Breathing patterns will change as you begin to perform cardiovascular intensive training such as running, biking, rowing, swimming, jumping, etc. compared to traditional weight lifting or bracing for a heavy lift. With all of these forms of exercise it is still important to utilize belly breathing in a 360 pattern. You will notice as you increase your intensity you will also incorporate the muscles of your chest and intercostal region to breath. This is okay! When our bodies are under strain we will adapt to find ways to increase our VO2 Max and that will include using our chest muscles to breathe. However, you should always start with utilizing your diaphragm first and then only adding other muscle groups as intensity increases.
Let’s look at running for an example. When you are on a slow, leisurely run you should utilize a 4:4 breathing pattern. This means that you are inhaling for 4 steps and exhaling for 4 steps. Your inhale and exhale rate is at a 1:1 ratio. As you begin to increase your intensity (i.e. for a CrossFit style WOD) you will need to change your pattern of breathing. It is more important to your body to get carbon dioxide out rather than get new oxygen in. That is why the pattern will change to a rate of 1:2. Your inhale will become much shorter but you have a relatively longer exhale. In a running pattern it will look like this. You will inhale for 2 steps and exhale for 4 steps. When you are on a full-out sprint (i.e. high intensity for a short bout), you will switch back to a 1:1 ratio and your pattern may look like this, inhale for 2 steps and exhale for 2 steps.

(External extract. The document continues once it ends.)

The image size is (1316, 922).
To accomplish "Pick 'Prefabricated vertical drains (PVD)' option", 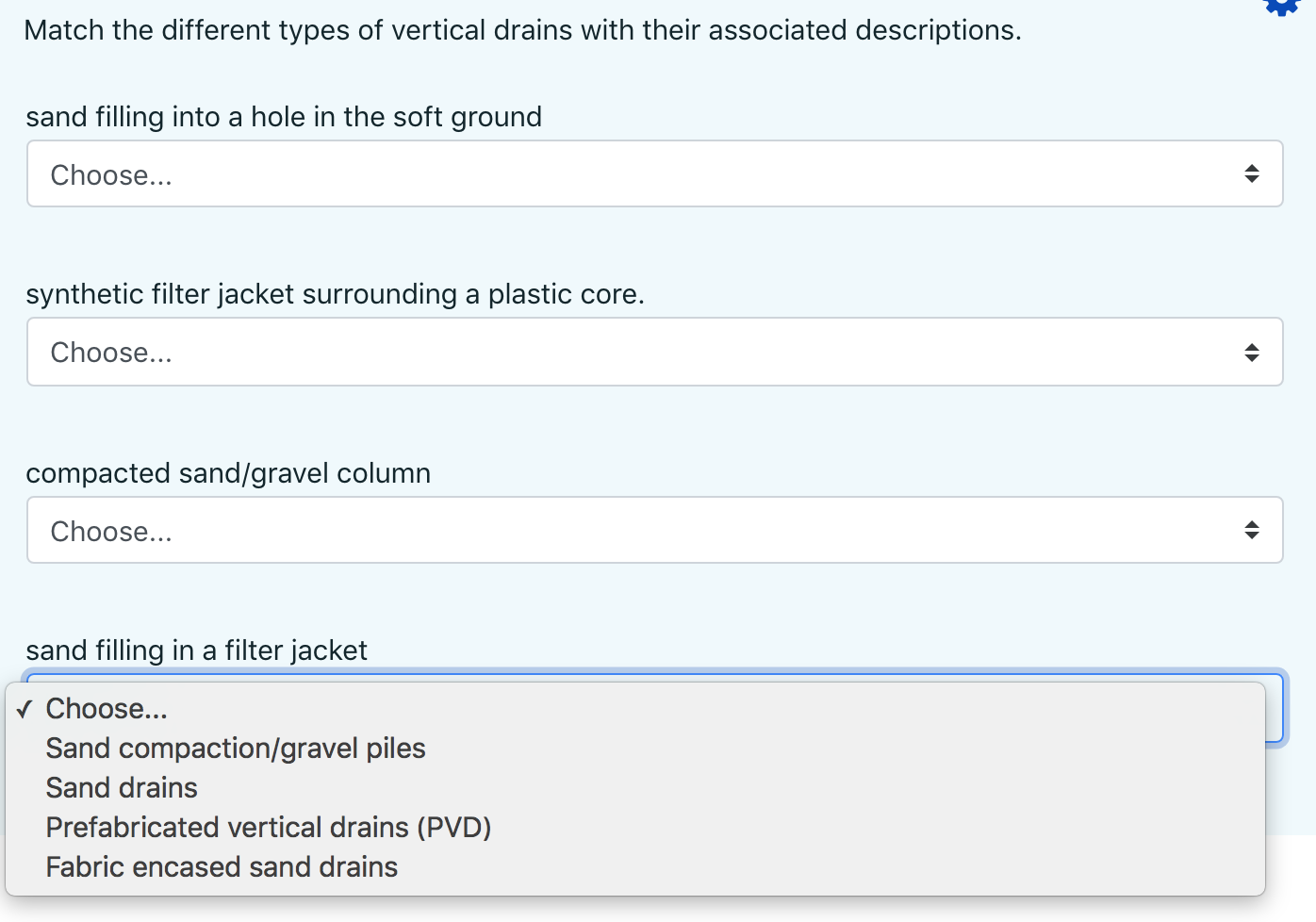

Let’s apply this to jumping rope. If you are performing 500 single unders at a slow and steady pace, your breathing pattern may be closer to a 1:1 ratio. That may mean that you breathe in for 4 repetitions and breathe out for 4 repetitions, If you are performing an AMRAP that includes 50 double unders (higher intensity for a shorter period of time) you may utilize a 1:1 ration in which you breathe in for 2 repetitions and out for 2 repetitions.
HIIT Training is a great form of exercises because it utilizes body weight training, resistance training, and cardiovascular training all performed in various patterns but all at a high intensity. This will require the most flexibility when it comes to breathing patterns. You may have to plan in advance what breathing pattern you will be utilizing. Are you doing multiple KB swings? Then utilize the “exhale on exertion” style of breathing. Are you doing a 200 m run? Then you will utilize a 2:4 breathing pattern. Are you doing an EMOM that includes heavy weight at low reps? Then utilize the bracing pattern.
Breathing is something that we often take for granted because it happens unconsciously. However, if we can spend a few minutes a day to break our bad habits and properly incorporate good breathing techniques into our fitness routines, we can not only increase our fitness level and our chance at getting PRs, but we can improve our overall health through decreasing stress, heart rates, and blood pressure.